Extracted records:
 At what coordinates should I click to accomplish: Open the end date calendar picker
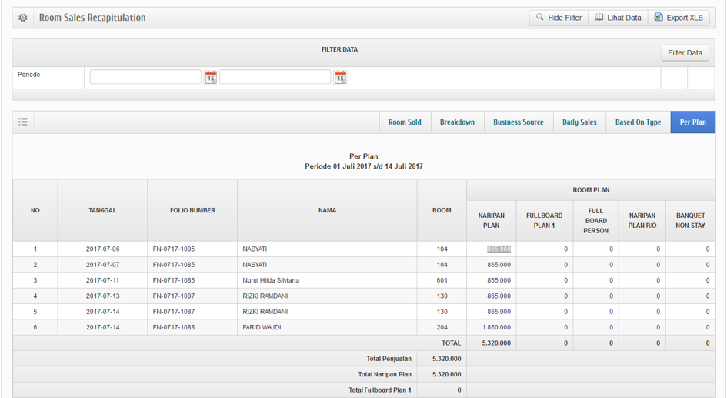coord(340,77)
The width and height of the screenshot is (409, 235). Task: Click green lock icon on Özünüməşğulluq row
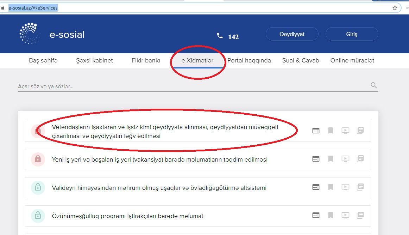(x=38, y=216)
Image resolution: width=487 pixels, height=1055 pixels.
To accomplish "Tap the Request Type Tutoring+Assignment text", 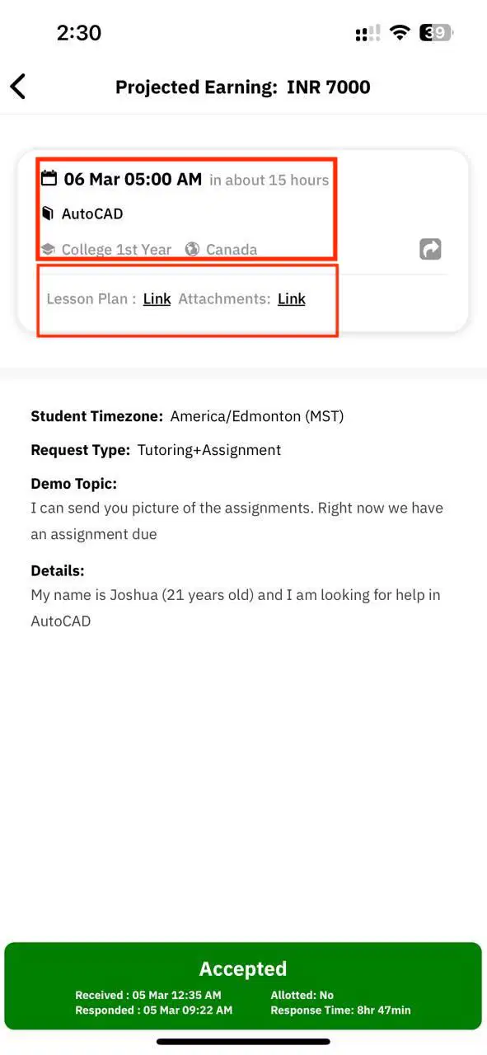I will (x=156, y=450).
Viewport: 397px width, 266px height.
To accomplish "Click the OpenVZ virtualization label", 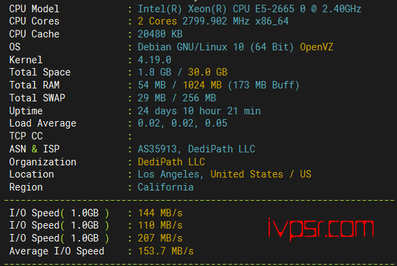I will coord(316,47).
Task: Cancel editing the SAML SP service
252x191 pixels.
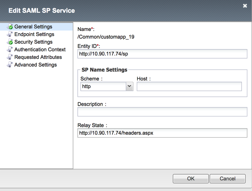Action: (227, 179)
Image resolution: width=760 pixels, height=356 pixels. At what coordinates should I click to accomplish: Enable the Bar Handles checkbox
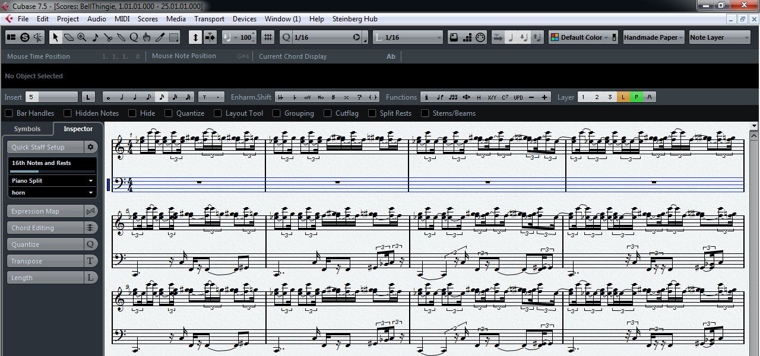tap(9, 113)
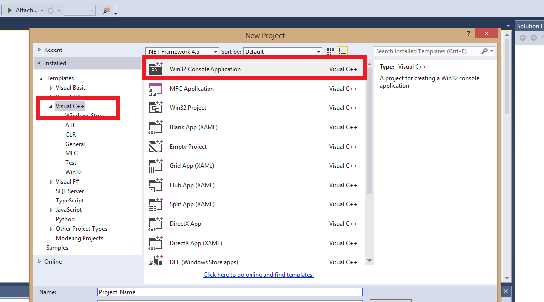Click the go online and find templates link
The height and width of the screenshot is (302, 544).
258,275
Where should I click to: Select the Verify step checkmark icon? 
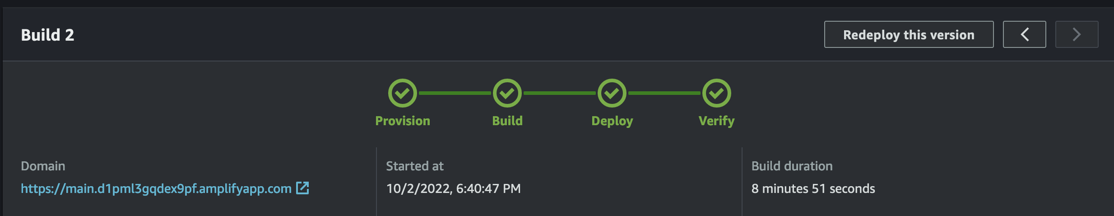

What the exercise asks: Look for the line that contains "252x191 pixels.", then please copy it and the rest of the lines through the end of the data, pictures excluded.

Response below:
252x191 pixels.
Action: (227, 179)
Image resolution: width=760 pixels, height=356 pixels. At what coordinates should I click to accomplish: Enable the Bar Handles checkbox
tap(9, 113)
Click the go online and find templates link
The height and width of the screenshot is (302, 544).
258,275
Where should I click to: Select the Verify step checkmark icon? 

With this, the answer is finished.